Con el frescor de la mañana, y cierta parsimonia por nuestra parte, fuimos abandonando la gótica ciudad de Burgos (Gotham pero a los mesetaria). Pasamos por delante del solar del Cid y por el Hospital del Rey (hoy sede de la Universidad), ayer centro de acogida de peregrinos fundada por Alfonso VIII. Las pequeñas localidades jalonan la jornada, pueblos silenciosos y casi desérticos, Villalbilla apartada del Camino, Tardajos, a once kilómetros el lugar ideal para un desayuno (bocata y cerveza), Rabé de las Calzadas, Hornillos del Camino (segunda parada del día, piernas cansadas y sofoco generalizado) y por fin Hontanas (La Meca del día). Los tramos Rabé-Hornillos y Hornillos – Hontanas son muy áridos, y es necesario llenar la cantimplora antes de afrontarlos. Los últimos diez kilómetros, los que separan Hornillos de Hontanas, fueron terribles, con el Sol en todo su esplendor castigando a los romeros, que perdido el sentido y la consciencia, lo único que son capaces de hacer es seguir caminando.
De aquí en adelante el Camino se adentra por la estepa castellana.
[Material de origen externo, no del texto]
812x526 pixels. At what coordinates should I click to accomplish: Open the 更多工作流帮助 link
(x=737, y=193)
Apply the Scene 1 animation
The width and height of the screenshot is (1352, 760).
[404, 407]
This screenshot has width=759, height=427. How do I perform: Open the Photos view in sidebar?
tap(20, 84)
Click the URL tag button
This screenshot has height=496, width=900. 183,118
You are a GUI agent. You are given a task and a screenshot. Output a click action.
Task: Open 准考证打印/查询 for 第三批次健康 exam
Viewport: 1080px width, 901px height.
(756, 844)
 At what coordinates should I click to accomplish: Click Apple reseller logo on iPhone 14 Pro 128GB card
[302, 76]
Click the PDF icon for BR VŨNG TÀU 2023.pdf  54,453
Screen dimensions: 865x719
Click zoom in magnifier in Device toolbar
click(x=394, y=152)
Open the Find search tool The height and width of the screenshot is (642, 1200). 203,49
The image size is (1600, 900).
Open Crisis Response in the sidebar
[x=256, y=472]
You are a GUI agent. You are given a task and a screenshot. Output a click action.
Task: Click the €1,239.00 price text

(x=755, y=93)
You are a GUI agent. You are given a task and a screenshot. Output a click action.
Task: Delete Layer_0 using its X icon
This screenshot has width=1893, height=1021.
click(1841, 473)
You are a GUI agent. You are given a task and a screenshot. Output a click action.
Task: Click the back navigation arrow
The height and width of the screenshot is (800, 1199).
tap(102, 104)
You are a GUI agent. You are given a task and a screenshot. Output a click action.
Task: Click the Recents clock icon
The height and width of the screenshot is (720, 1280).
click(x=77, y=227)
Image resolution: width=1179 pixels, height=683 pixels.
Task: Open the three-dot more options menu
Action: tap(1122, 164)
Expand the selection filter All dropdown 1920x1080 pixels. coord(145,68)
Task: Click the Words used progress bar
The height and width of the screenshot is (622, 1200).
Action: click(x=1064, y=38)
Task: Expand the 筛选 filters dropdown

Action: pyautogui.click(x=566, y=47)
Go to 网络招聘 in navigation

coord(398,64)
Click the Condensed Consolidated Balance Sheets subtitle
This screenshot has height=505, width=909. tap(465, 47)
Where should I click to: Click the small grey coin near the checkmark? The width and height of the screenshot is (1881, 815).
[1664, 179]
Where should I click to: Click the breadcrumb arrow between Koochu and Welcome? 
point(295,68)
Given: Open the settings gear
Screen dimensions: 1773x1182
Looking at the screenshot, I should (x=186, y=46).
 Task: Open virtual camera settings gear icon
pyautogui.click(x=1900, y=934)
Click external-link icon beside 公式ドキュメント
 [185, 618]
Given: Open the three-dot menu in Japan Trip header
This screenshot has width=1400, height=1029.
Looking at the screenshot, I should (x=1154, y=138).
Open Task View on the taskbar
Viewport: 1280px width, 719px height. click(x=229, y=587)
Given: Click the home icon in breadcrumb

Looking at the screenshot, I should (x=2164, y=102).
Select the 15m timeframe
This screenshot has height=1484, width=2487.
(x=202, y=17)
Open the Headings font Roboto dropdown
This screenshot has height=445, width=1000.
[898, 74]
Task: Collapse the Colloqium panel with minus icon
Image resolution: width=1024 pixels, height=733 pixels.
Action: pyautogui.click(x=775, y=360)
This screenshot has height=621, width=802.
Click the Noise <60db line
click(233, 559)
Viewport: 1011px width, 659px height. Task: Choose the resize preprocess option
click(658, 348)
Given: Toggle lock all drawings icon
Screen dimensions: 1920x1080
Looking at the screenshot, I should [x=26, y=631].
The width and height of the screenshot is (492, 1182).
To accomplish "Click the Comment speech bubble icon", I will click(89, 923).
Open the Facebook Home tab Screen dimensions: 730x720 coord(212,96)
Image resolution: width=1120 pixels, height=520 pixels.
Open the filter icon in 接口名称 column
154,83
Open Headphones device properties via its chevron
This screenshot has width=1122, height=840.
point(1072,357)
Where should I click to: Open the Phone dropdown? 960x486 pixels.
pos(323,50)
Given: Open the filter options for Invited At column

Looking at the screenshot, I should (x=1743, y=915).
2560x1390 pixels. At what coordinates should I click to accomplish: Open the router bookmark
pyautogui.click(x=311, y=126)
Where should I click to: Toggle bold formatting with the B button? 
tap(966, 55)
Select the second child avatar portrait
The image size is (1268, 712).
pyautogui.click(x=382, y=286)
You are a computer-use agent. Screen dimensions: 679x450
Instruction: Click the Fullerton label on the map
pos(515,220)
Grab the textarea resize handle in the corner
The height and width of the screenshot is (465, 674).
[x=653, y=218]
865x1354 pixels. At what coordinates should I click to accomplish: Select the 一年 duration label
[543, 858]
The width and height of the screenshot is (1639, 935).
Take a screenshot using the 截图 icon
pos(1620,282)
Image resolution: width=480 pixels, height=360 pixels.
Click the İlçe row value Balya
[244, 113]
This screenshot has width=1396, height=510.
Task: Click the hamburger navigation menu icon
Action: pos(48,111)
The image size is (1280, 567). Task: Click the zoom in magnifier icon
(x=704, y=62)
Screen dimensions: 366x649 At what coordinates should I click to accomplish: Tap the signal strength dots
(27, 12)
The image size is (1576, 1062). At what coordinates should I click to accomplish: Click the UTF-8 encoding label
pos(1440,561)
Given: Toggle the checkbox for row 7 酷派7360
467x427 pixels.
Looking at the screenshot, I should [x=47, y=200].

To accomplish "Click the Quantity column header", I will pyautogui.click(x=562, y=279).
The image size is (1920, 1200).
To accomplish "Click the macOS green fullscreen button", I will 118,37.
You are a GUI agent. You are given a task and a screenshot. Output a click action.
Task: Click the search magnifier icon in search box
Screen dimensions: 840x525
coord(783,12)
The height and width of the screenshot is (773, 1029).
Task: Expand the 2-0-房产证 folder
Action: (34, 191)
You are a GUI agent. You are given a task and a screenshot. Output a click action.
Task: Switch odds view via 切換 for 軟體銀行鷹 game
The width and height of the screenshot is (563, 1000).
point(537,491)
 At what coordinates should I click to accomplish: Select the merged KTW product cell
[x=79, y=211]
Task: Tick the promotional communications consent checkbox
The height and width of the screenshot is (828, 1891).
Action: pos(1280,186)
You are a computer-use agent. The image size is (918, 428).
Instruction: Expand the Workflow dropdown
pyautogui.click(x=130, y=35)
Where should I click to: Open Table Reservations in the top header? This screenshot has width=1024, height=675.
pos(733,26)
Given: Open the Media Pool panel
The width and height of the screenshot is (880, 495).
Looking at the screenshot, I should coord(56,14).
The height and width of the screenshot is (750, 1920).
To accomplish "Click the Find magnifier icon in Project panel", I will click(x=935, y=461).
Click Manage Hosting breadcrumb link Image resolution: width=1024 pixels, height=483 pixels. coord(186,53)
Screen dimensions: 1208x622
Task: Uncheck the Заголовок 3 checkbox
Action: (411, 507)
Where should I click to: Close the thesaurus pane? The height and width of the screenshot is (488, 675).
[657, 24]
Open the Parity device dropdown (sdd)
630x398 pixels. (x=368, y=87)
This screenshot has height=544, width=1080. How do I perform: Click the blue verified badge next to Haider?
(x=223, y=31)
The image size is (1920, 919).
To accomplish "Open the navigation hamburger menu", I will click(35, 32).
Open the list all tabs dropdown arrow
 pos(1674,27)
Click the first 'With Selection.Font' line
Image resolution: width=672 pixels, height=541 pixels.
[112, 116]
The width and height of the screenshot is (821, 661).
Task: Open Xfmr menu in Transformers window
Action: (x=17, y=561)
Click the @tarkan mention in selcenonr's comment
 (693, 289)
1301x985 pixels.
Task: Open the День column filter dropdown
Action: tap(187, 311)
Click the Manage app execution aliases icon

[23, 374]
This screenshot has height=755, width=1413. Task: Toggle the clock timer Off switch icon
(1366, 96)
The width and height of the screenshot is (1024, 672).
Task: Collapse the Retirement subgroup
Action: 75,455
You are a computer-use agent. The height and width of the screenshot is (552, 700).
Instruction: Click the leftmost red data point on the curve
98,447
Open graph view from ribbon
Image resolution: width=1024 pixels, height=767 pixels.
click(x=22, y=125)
Quizá sean estos los kilómetros más solitarios de toda la Ruta, con la carretera distante y desde la que sólo puede alcanzarse el Camino con ocasión de algunos pueblos unidos por senderos vecinales. La planicie castellana se abre hoy como hace siete siglos, inmisericorde al viajero que se aventura por ella.
El abierto paisaje, con pequeñas lomas, tiene un poder interiorizador terrible en cuanto el caminante se habitúa a estar rodeado por la Naturaleza totalmente. Ahora, el Camino, más que nunca, es andar. Para el que se anima a hacerlo el profundo conocedor que es Eusebio Goicoechea en su Ruta Jacobea da un solo consejo: “En cruce con otros caminos o veredas, seguir siempre recto por el camino más ancho”. Impresionante.
El Camino iniciatico de Santiago.
Juan Pedro Morin Bentejac y Jaime Cobreros Aguirre.
Los campos de Castilla imponen su ley. Treinta kilómetros por estos páramos (en invierno o en verano) ponen a prueba a los más fuertes y valientes. Es como caminar por un duro desierto pedregoso, mucho calor y poca agua. Pasado el medio día transitar por aquí es agobiante y desesperante. Es un poco una locura, de esas que hay que hacer al menos una vez en la vida.
“En algún lugar de un gran país
olvidaron construir, un hogar
donde no queme el Sol
y al nacer no haya que morir”.
La mítica canción En Algún Lugar, de Duncan Dhu, se adapta perfectamente a estos páramos infinitos. Mientras camino entono la canción.